Lettre du 9 septembre 1861









Ma chère Marie-Antoinette,


Je prends la plume pour vous remercier de partager avec moi vos escapades croquignolesques.


Si je devais aborder ma dernière partie de jambes en l’air dans ces pages, je pourrais vous parler du jour où je suis montée à califourchon sur Cadichon.


Pourquoi commettre une telle imprudence vous demandez-vous. Vous connaissez ma passion pour la Vierge Marie ? Ne me jugez pas, je vous prie, mais j’ai voulu ressentir dans ma chair ce qu’elle avait vécu en se rendant à Bethléem.



A peine m’étais-je posée sur son échine que cet âne n’eut de cesse que de galoper en renversant tout sur son passage. Mon cocher n’a rien pu y faire.


Il faut croire qu’une dame de ma corpulence ne pèse pas lourd face à un animal têtu et assoiffé de liberté. D’une ruade, il se débarrassa de moi en plein marché. Devant l’étale du boucher, je n’avais pas fière allure, mes jupons retroussés jusqu’aux genoux.

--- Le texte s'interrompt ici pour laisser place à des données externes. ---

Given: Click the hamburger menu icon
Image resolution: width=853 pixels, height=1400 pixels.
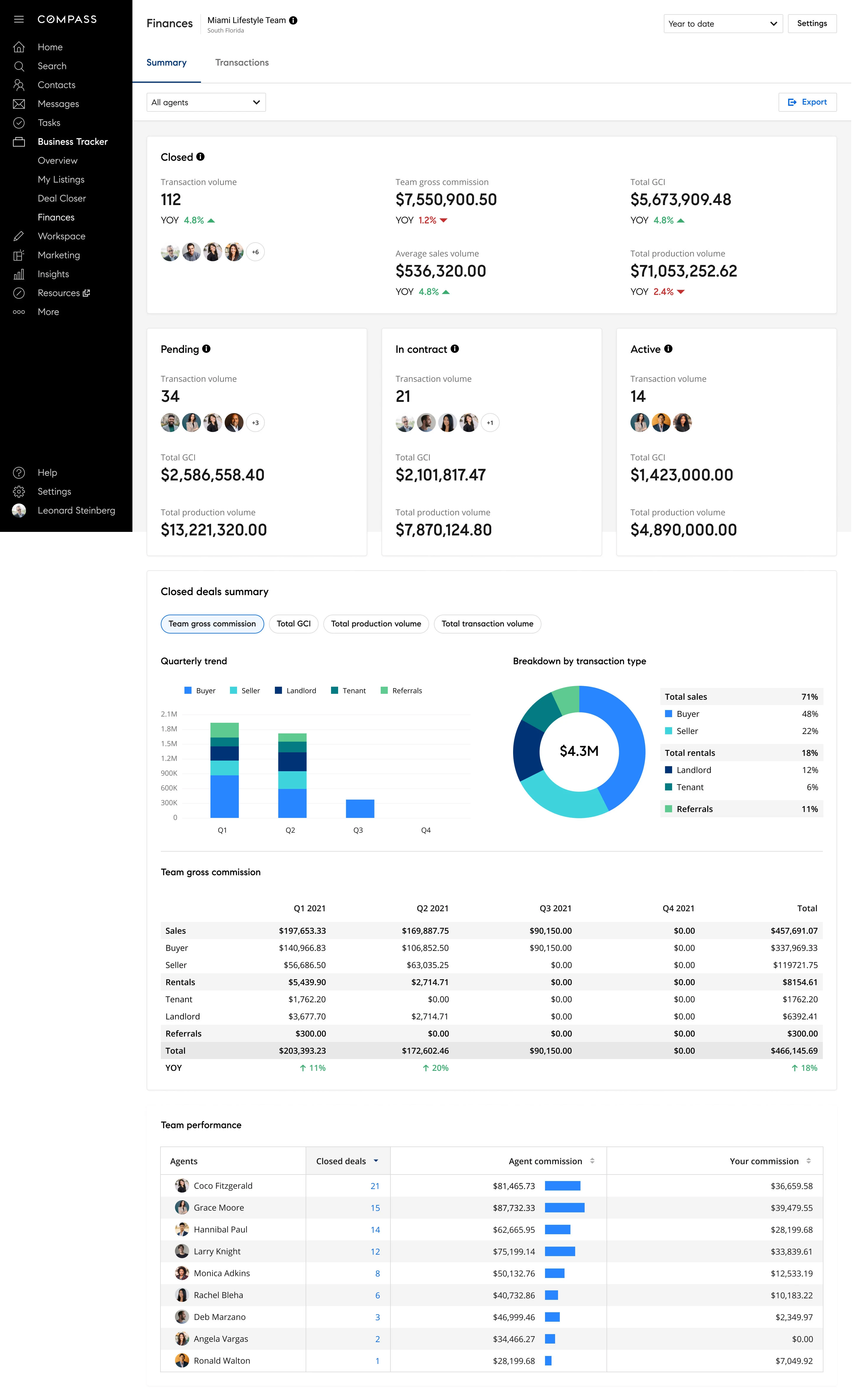Looking at the screenshot, I should [x=19, y=19].
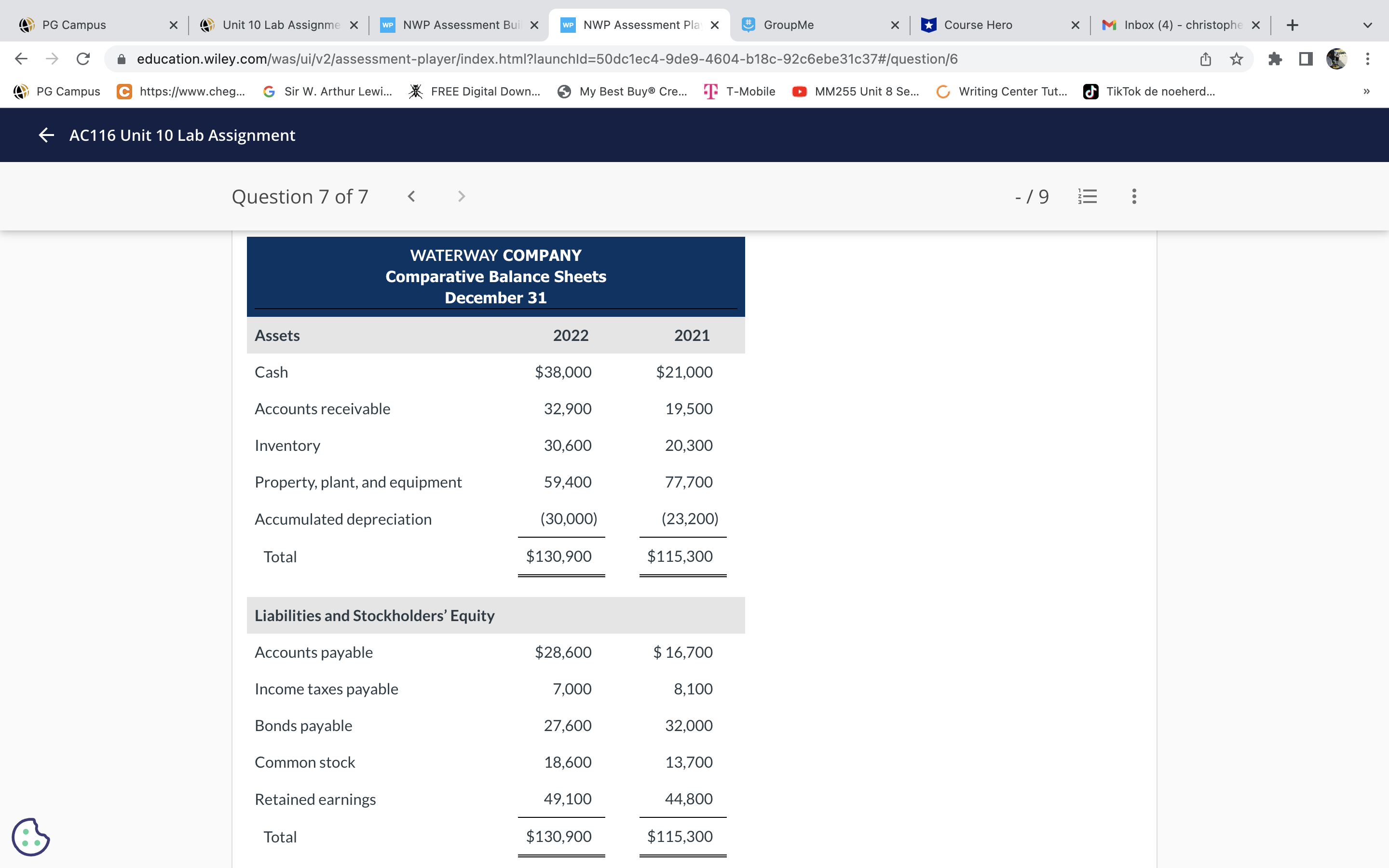The height and width of the screenshot is (868, 1389).
Task: Open the Writing Center Tut... bookmark
Action: click(1002, 92)
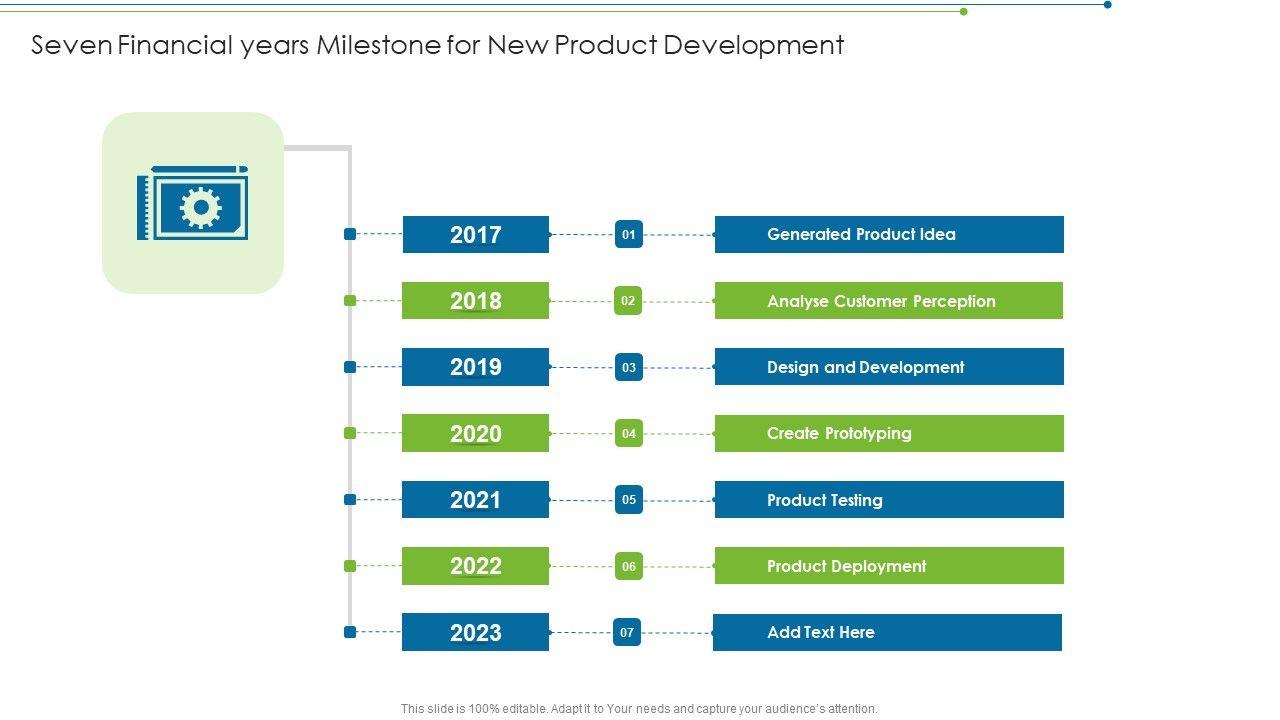The image size is (1280, 720).
Task: Select the slide title text
Action: 438,45
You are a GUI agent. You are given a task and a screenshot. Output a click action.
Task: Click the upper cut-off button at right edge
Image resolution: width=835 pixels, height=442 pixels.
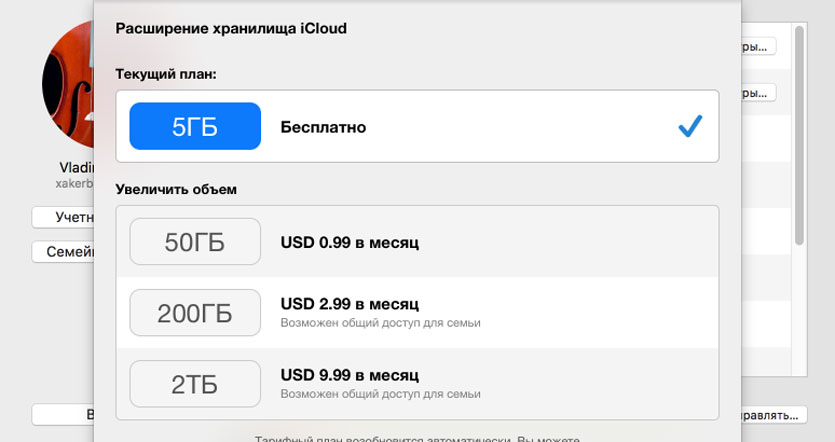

Fridolin m’a prêté main forte pour me relever. Il soigne sa clientèle celui-là ! Quant à Germaine, elle m’a donné une douceur caramélisée. Elle n’avait pas emporté ses sels avec elle ce jour-là et craignait que les émotions ne me fassent tourner de l’œil.


A mon retour, Edmée a longuement passé la brosse dans ma chevelure, afin d’en éliminer les fétus de paille qui s’y logeaient. Joseph n’en aurait jamais rien su, s’il ne s’était pas mis en tête de m’entreprendre. Mes meurtrissures au popotin m’ont obligé à tout lui conter par le menu.


Le surlendemain, Monsieur l’abbé m’a ramené Cadichon. Cet imposteur se servait sans vergogne dans le potager de la cure.


Je prie chaque soir Saint Benoît pour vous, qu’il vous conserve en pleine santé.


Dans l’interminable attente de découvrir vos bons mots, je vous embrasse, ma très chère correspondante.